# What is required
Without including any pictures, write out the listing below exactly.
(Beginning of Information shown)
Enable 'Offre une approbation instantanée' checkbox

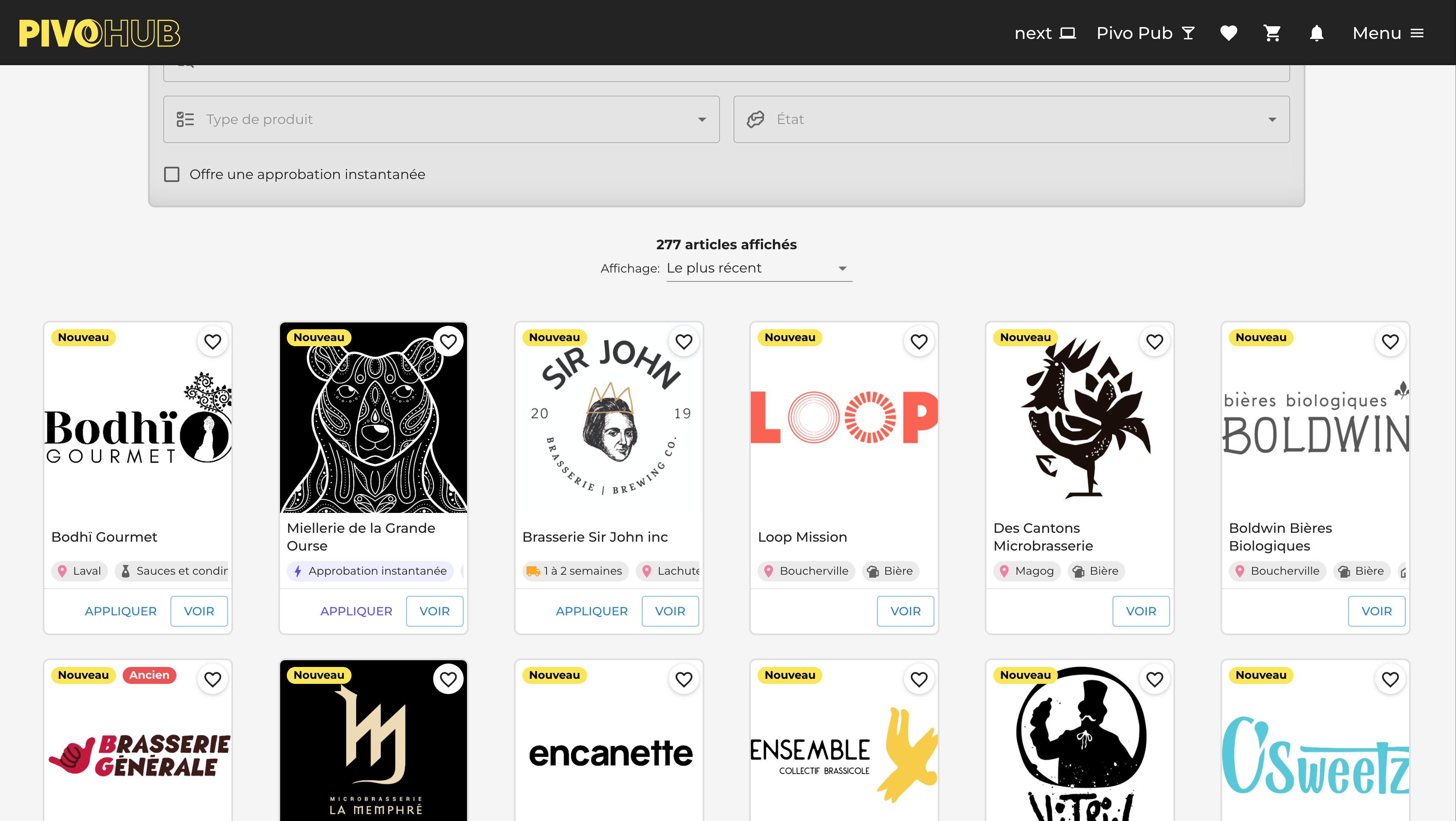(172, 174)
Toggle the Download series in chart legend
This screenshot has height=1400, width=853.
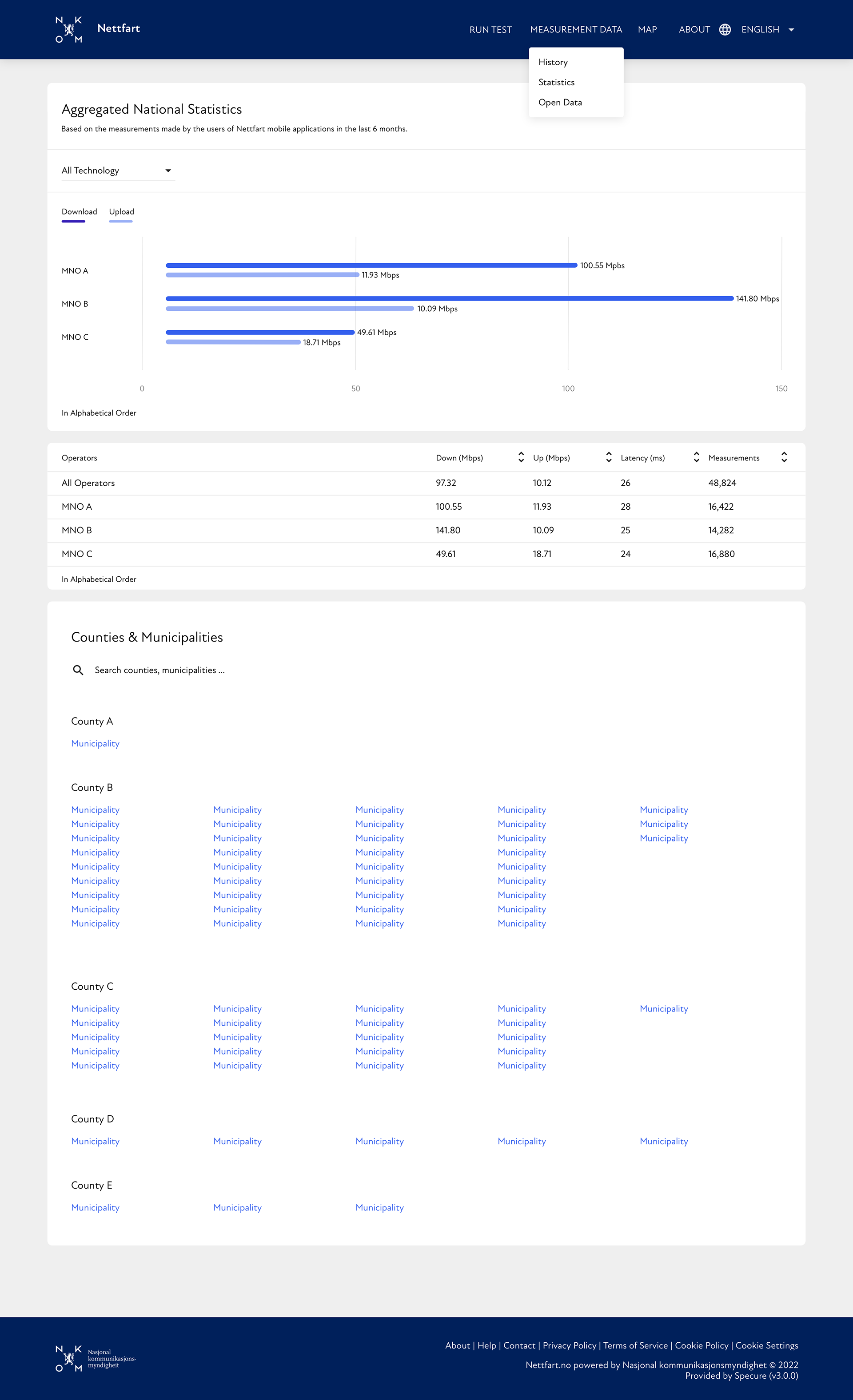(79, 212)

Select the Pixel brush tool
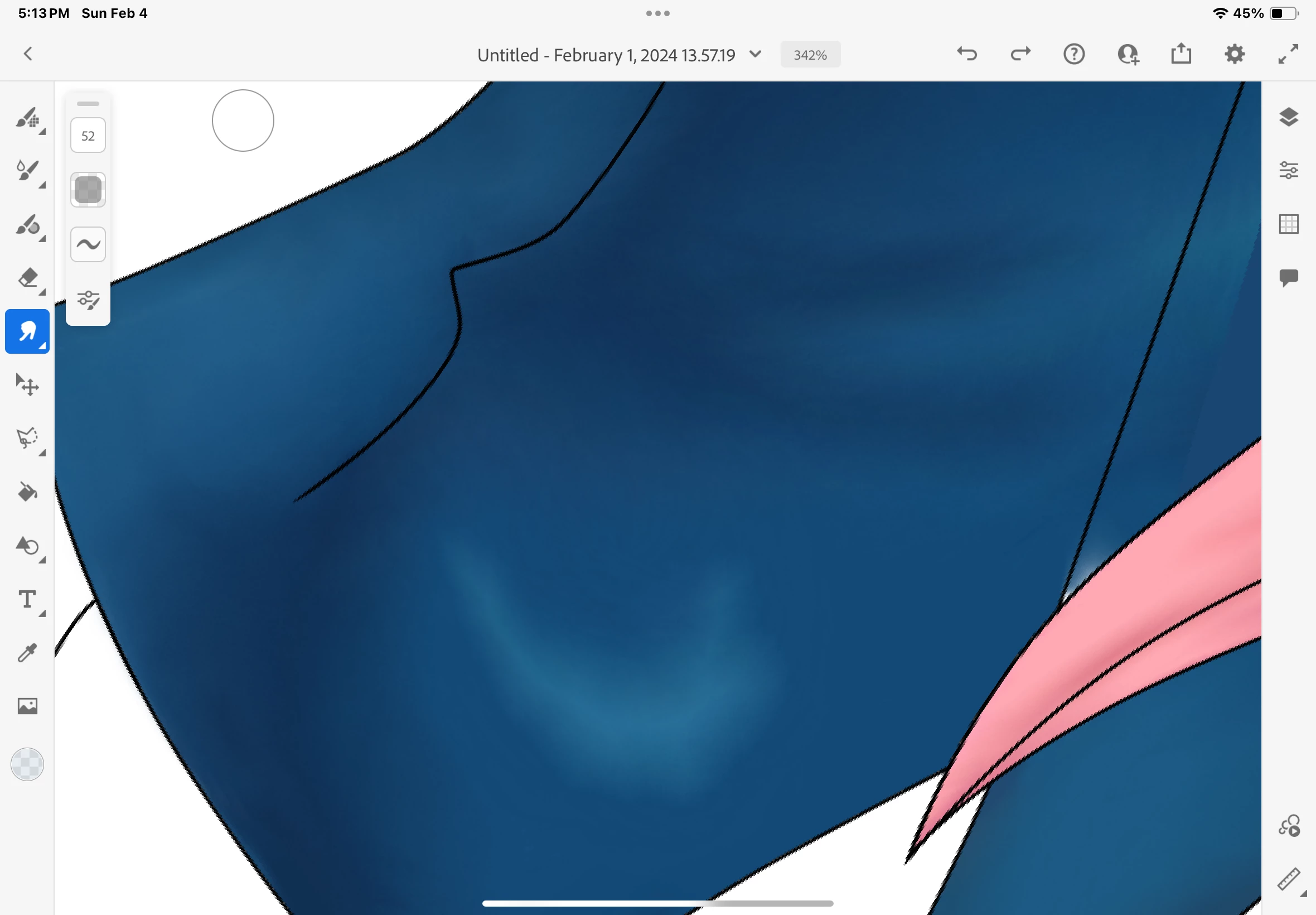pos(27,118)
(End of Information shown)
# Task response
Enable 'Offre une approbation instantanée' checkbox

(172, 174)
Toggle the Download series in chart legend
This screenshot has height=1400, width=853.
(79, 212)

Select the Pixel brush tool
pos(27,118)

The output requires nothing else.